Stored data entries
== Segment start ==

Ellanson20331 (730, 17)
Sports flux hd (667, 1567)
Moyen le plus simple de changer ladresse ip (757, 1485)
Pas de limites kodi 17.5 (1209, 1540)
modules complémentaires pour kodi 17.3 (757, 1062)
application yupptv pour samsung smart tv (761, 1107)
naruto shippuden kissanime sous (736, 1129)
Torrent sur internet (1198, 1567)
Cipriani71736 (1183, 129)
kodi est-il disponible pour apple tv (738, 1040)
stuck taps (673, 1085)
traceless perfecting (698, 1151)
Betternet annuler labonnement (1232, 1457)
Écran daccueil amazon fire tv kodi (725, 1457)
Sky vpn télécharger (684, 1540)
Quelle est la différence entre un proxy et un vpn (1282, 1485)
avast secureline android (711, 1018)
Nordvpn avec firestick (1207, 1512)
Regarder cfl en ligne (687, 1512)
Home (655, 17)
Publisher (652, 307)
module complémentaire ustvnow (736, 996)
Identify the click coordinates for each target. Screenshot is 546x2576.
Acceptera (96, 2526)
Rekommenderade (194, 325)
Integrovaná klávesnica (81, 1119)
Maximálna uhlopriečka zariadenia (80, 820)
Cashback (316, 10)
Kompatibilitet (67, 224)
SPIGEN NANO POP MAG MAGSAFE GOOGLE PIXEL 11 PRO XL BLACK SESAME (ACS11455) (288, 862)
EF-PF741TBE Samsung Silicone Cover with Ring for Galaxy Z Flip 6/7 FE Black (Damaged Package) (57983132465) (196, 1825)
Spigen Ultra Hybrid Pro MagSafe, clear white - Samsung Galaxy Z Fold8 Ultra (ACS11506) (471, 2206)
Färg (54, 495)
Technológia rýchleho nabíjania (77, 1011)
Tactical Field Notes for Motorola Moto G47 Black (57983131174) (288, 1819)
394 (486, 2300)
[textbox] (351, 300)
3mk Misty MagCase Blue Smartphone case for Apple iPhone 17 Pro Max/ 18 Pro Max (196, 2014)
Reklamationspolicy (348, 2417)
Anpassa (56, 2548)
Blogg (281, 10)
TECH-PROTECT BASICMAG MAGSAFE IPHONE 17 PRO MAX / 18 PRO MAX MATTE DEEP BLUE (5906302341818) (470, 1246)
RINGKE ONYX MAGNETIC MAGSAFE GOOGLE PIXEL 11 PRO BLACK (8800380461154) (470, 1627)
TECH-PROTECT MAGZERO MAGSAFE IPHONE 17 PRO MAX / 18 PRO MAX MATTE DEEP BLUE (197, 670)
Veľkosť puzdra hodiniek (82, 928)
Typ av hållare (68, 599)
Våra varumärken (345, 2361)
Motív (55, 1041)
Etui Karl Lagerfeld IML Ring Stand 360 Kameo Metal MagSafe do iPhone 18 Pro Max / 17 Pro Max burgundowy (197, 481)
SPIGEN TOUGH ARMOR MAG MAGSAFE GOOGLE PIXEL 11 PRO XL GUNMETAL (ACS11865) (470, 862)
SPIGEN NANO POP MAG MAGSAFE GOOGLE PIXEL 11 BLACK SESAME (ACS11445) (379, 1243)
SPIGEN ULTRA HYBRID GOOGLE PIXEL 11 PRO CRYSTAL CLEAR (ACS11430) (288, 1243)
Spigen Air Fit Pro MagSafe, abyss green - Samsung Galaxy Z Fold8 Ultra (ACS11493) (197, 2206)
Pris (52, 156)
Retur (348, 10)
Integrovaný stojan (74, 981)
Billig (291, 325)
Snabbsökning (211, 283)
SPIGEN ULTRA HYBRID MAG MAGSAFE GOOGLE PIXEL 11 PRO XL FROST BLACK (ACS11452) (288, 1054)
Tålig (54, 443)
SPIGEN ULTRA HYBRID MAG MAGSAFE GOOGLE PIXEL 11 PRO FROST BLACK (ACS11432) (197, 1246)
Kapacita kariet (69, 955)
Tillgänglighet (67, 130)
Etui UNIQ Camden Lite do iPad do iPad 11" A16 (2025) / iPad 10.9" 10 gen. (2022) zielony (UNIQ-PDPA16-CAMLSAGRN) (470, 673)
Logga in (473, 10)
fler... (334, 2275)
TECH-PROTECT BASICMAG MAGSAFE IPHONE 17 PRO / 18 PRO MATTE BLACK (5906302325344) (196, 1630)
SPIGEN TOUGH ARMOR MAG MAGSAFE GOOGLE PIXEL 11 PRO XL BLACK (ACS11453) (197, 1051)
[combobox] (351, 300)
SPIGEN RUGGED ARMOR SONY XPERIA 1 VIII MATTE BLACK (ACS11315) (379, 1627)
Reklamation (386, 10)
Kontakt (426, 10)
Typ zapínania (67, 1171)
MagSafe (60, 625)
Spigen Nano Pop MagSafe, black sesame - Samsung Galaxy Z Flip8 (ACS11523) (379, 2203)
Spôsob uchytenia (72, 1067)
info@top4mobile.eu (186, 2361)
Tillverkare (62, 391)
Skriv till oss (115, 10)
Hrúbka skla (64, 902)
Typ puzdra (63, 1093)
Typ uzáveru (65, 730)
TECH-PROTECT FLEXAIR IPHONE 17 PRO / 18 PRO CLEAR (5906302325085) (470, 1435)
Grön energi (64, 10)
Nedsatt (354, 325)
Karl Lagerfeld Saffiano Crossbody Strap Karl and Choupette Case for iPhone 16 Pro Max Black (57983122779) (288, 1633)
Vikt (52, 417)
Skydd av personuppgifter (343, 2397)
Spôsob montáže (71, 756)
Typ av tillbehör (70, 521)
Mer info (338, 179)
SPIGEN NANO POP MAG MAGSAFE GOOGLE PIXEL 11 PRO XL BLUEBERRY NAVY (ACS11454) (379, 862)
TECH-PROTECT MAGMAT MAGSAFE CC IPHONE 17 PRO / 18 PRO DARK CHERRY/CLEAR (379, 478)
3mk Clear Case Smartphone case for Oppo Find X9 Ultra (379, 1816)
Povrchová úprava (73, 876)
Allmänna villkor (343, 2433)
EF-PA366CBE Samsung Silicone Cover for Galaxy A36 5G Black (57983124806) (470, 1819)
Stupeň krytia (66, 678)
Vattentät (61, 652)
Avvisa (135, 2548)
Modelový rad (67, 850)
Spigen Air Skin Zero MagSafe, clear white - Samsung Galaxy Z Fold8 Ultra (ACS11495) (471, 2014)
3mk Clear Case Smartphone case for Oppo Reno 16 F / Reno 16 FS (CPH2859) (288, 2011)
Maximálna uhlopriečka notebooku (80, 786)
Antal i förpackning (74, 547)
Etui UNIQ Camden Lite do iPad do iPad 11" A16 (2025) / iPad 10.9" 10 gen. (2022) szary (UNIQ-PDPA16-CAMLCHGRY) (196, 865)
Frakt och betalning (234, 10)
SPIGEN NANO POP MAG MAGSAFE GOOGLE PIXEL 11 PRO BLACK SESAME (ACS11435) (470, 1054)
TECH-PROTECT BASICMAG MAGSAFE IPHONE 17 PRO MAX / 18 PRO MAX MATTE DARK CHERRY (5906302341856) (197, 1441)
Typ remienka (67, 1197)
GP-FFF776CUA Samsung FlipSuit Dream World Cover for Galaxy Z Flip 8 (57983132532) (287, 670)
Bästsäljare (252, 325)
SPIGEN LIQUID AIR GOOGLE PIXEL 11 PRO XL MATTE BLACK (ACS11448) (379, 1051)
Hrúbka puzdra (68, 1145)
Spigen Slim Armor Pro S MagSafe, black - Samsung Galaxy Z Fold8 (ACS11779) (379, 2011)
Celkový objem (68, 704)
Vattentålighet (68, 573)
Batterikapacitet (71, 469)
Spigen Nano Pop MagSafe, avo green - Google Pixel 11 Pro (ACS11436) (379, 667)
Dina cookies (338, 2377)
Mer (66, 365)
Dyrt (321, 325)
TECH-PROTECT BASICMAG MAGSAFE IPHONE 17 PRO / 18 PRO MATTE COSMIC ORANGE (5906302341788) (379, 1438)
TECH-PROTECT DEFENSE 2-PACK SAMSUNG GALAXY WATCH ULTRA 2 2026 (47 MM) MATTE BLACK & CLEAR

== Segment end ==

Your assignment -> Of the entries above, repeat exactly the lines from the line with "Antal i förpackning (74, 547)" through the line with "Dyrt (321, 325)", both of them included.

Reply to the task ->
Antal i förpackning (74, 547)
Etui UNIQ Camden Lite do iPad do iPad 11" A16 (2025) / iPad 10.9" 10 gen. (2022) szary (UNIQ-PDPA16-CAMLCHGRY) (196, 865)
Frakt och betalning (234, 10)
SPIGEN NANO POP MAG MAGSAFE GOOGLE PIXEL 11 PRO BLACK SESAME (ACS11435) (470, 1054)
TECH-PROTECT BASICMAG MAGSAFE IPHONE 17 PRO MAX / 18 PRO MAX MATTE DARK CHERRY (5906302341856) (197, 1441)
Typ remienka (67, 1197)
GP-FFF776CUA Samsung FlipSuit Dream World Cover for Galaxy Z Flip 8 (57983132532) (287, 670)
Bästsäljare (252, 325)
SPIGEN LIQUID AIR GOOGLE PIXEL 11 PRO XL MATTE BLACK (ACS11448) (379, 1051)
Hrúbka puzdra (68, 1145)
Spigen Slim Armor Pro S MagSafe, black - Samsung Galaxy Z Fold8 (ACS11779) (379, 2011)
Celkový objem (68, 704)
Vattentålighet (68, 573)
Batterikapacitet (71, 469)
Spigen Nano Pop MagSafe, avo green - Google Pixel 11 Pro (ACS11436) (379, 667)
Dina cookies (338, 2377)
Mer (66, 365)
Dyrt (321, 325)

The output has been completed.